Google began to employ human moderators who would annotate the earliest Duplex calls. This team would take those notes and feed them into the system, allowing the AI to learn and adjust. Those human moderators are still working on Duplex—in fact, some of them are operators who will save a Duplex call when things go sideways—but Huffman and Fox declined to say how many people they’ve hired for the Duplex team. Google has also been studying speech disfluencies, and how they relate to Duplex, Huffman said. How should a bot deal with uncertainty in a polite way? How frequently should it offer conversational acknowledgement—the “Mmhmm”s we all say when someone’s been rambling for awhile—over the phone?
One way Google is trying to position Duplex is in the same realm as a self-driving car—an analogy that might be more welcome right now than an association with Google’s controversial military AI program. There’s a manual mode, in which the human’s hands grip the wheel, or, in this case, when a human makes the phone call. Then there’s a supervised mode, and then, “maybe the system is good enough where you can sit back and let the car drive itself,” Huffman said. “Four out of five of the calls we work on can be automated completely.”

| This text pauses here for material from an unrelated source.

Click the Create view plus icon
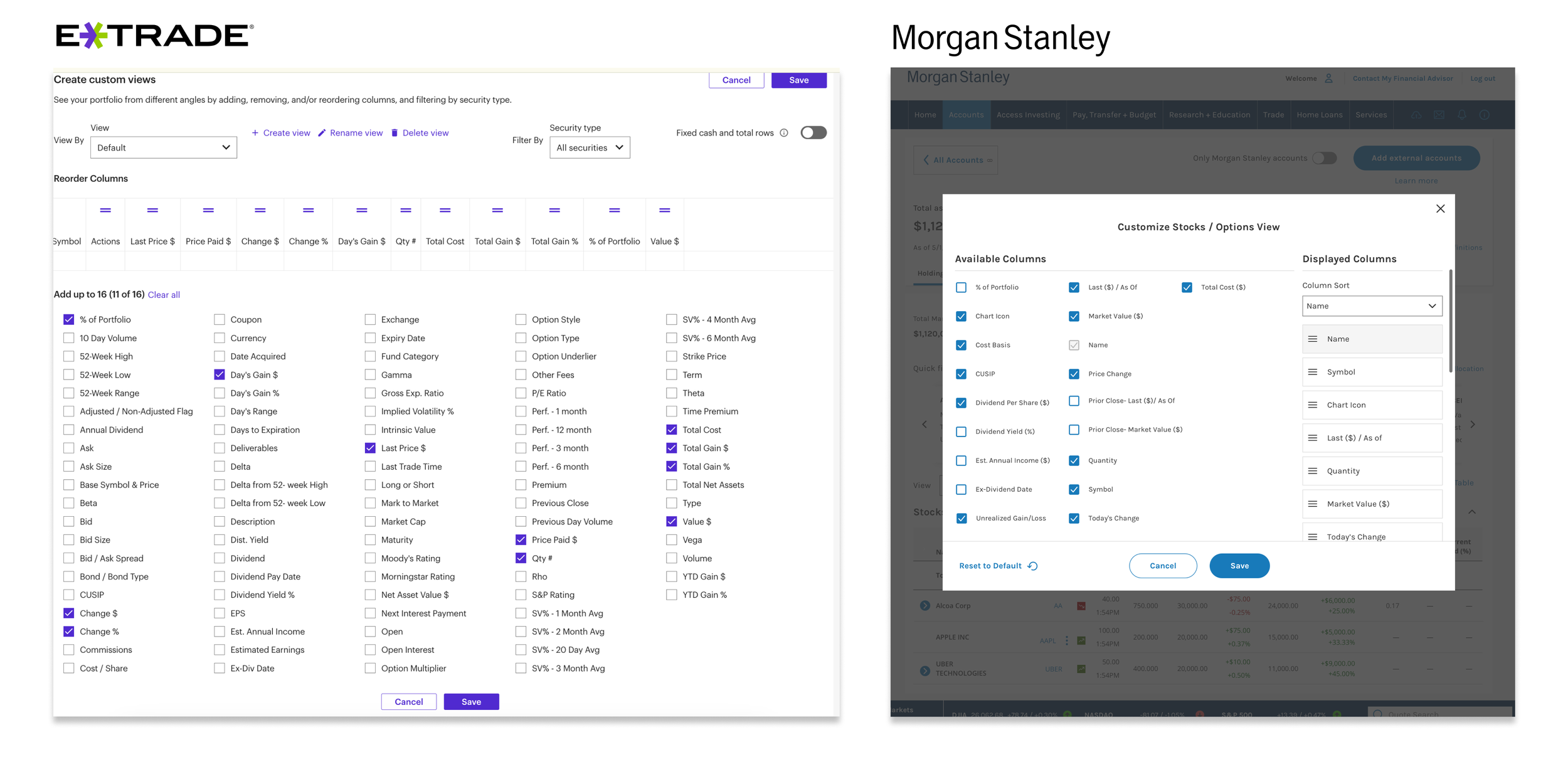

Google still hasn’t said when it will officially roll out Duplex to a wide user base, just that public tests of it are going to start in the next couple of weeks, with a “limited set of trusted testers and select businesses.” It also won’t say how many testers or businesses there are, to start. Duplex will work as part of Google Assistant, the company’s virtual assistant for phones and smart speakers. Initially, it will respond to requests around holiday hours for businesses; over the next few months, it will expand to include restaurant reservations and hair salon appointments.
Much of Google’s focus during Tuesday’s Duplex demo was around how it could help businesses. According to Google’s own internal research, 60 percent of small businesses that take reservations don’t have an online booking system. Huffman says telling people to pick up the phone and call some place is a barrier in an age when so many tasks like booking appointments and placing orders can be done online. Google thinks it can fix this resistance to making phone calls and help those businesses that still do things the old fashioned way.
Huffman said there was an interpretation after the demo at Google I/O back in May that Google’s AI could be used to take over any conversation. “This is trained for specific tasks,” he said. “I really want to make clear that the reason why it works is that we’ve chosen very specific tasks … it’s not a general purpose AI, but it’s very good at doing these narrow and specific things.”
Huffman makes a good point, but it may not be the “specific things” that continue to raise questions about Duplex. Rather, it may be the “very good” part.